Data entries

○ ○ ○ ○

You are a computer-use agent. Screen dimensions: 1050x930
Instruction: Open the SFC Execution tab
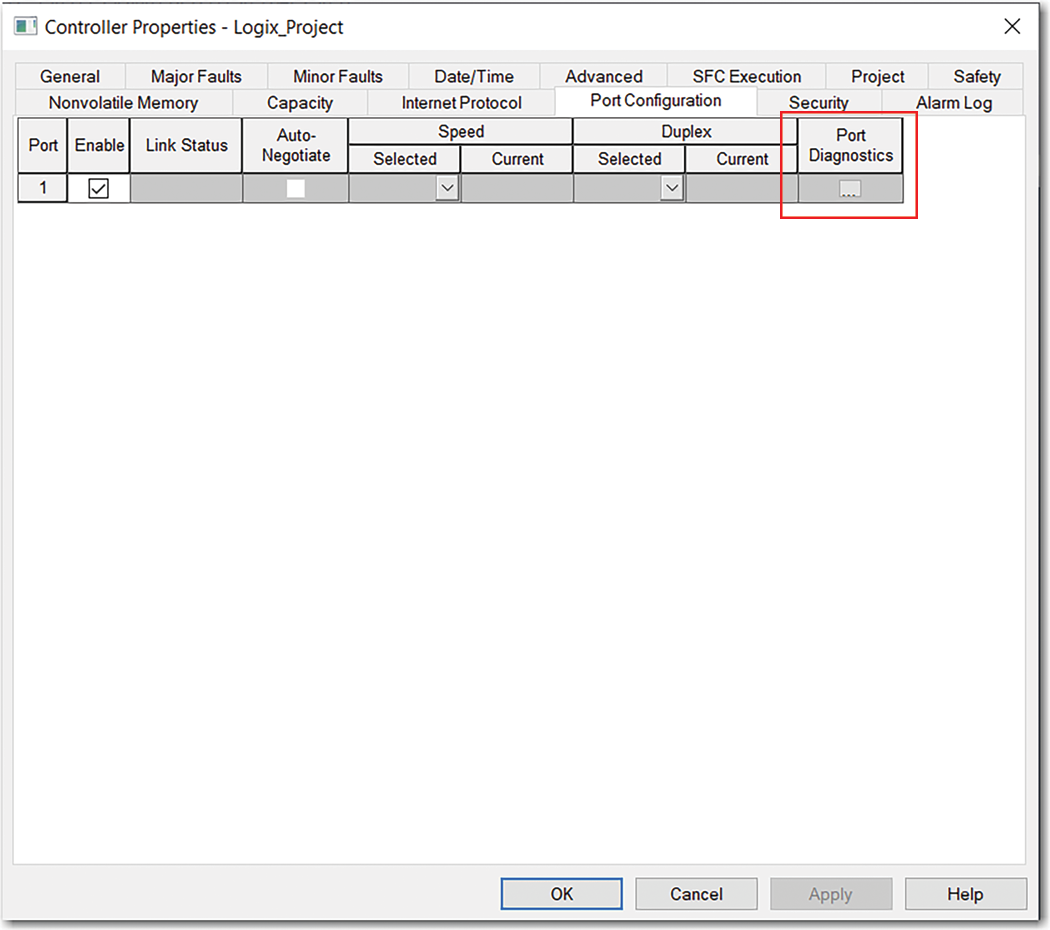point(744,76)
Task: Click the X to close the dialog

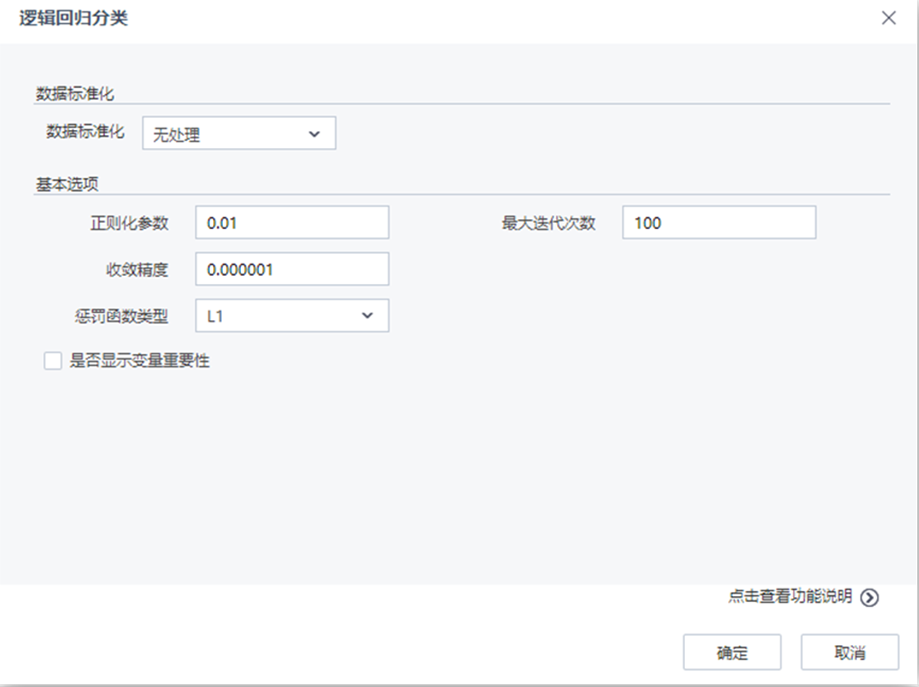Action: click(889, 17)
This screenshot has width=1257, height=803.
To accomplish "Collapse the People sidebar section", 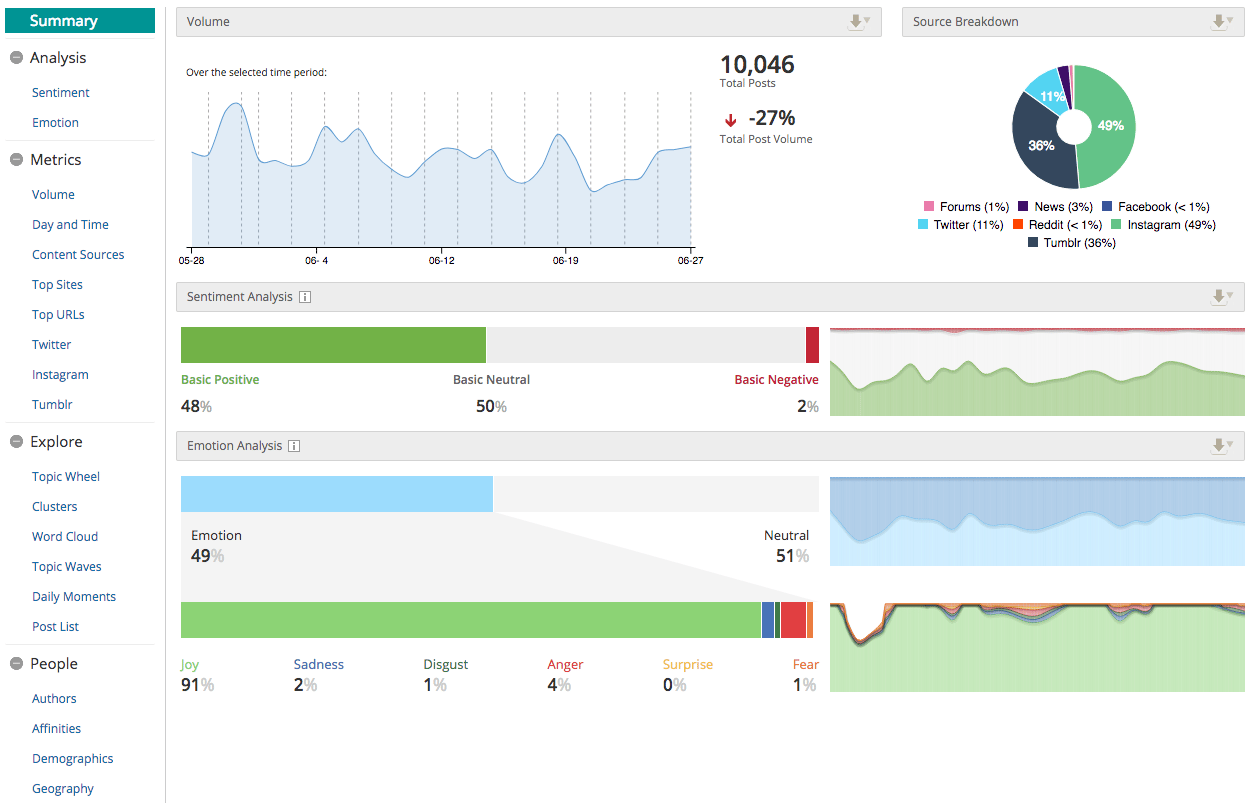I will (x=16, y=664).
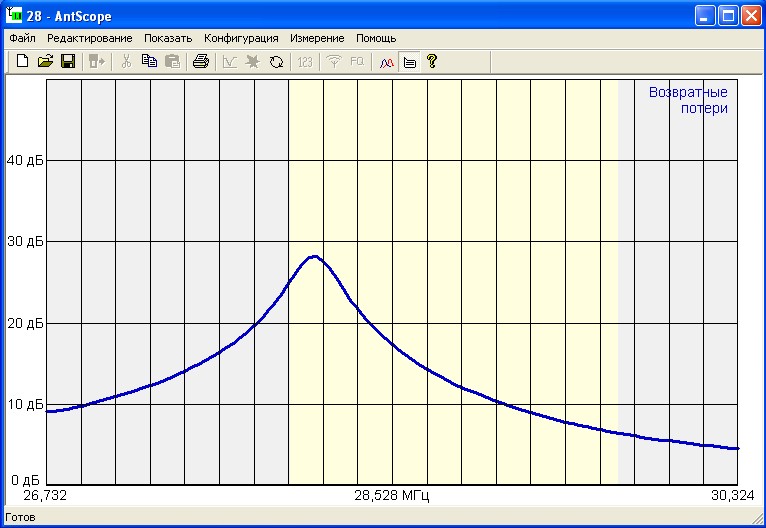
Task: Click the peak of the return loss curve
Action: (x=314, y=257)
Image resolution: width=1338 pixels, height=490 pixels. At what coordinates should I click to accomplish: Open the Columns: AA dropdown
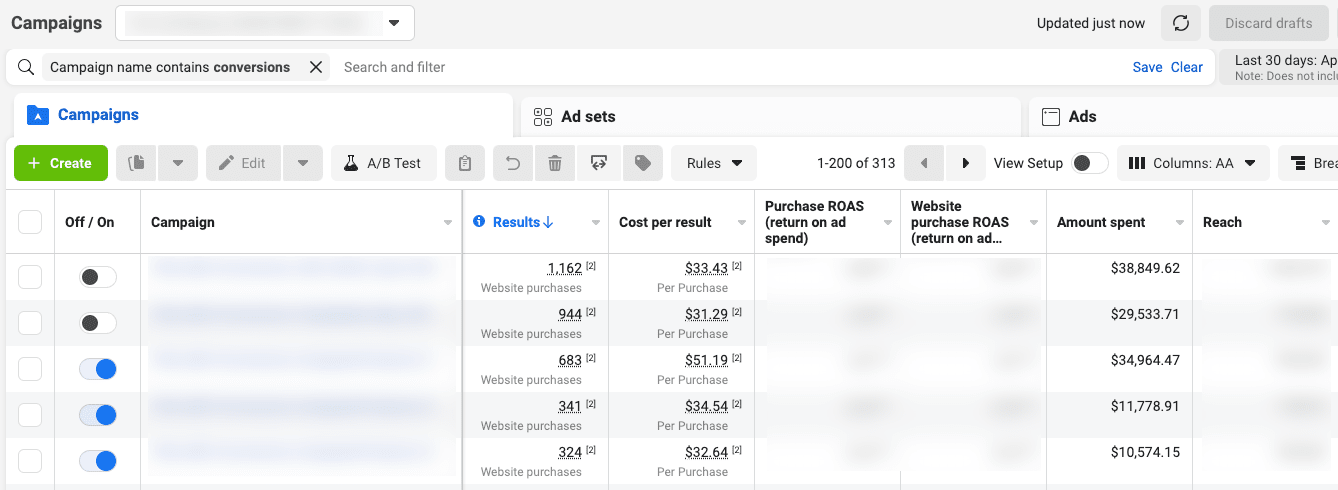click(x=1192, y=163)
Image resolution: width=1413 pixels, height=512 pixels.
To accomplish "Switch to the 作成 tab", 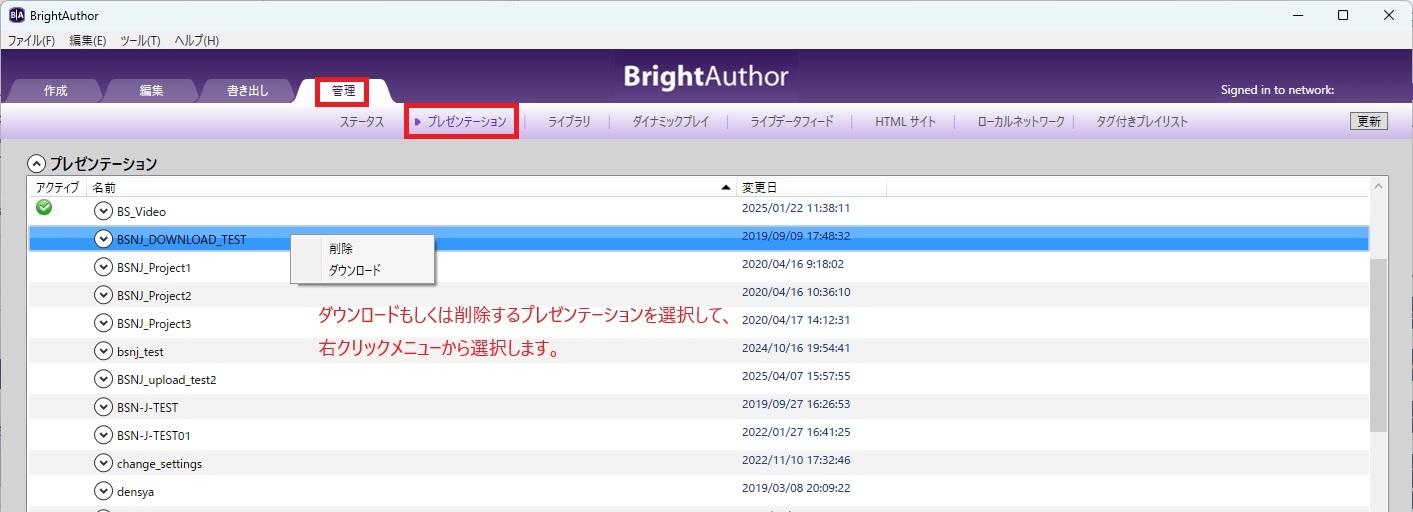I will (x=55, y=91).
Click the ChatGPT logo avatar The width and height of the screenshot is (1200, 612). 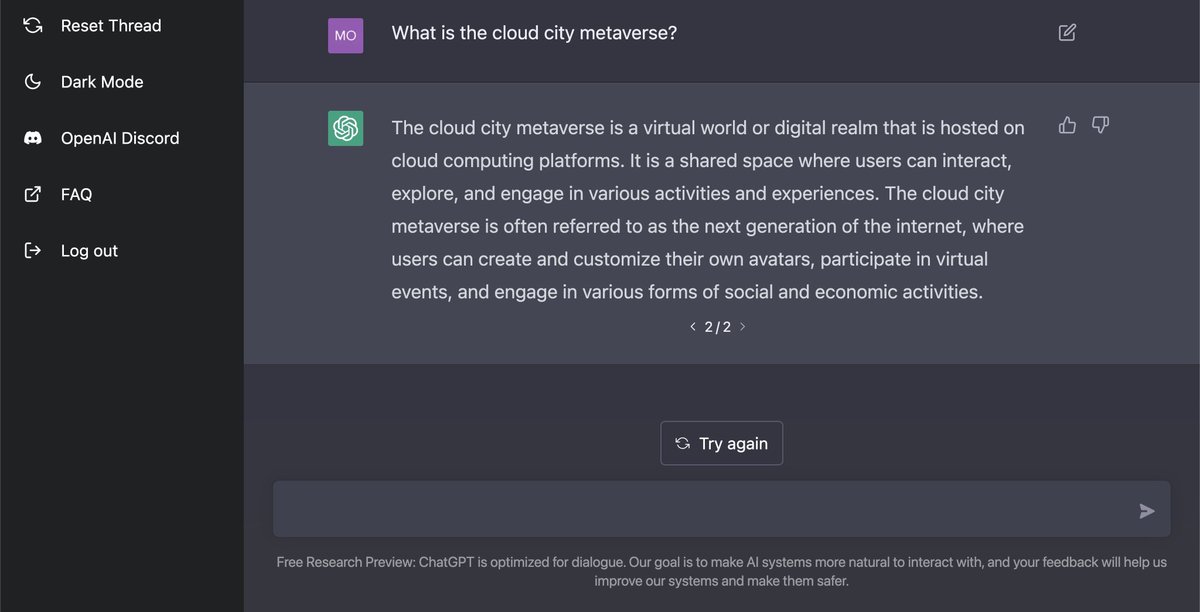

○ ○ ○ ○

▶ [WORK REQUIRED] Of the lines above, copy only those from the one holding "Image resolution: width=1338" to the one holding "Image resolution: width=1413", both included, and exclude every image.

▶ [PROBLEM SOLUTION]
Image resolution: width=1338 pixels, height=490 pixels. At what coordinates should I click to accomplish: Open the Columns: AA dropdown
click(x=1192, y=163)
Image resolution: width=1413 pixels, height=512 pixels.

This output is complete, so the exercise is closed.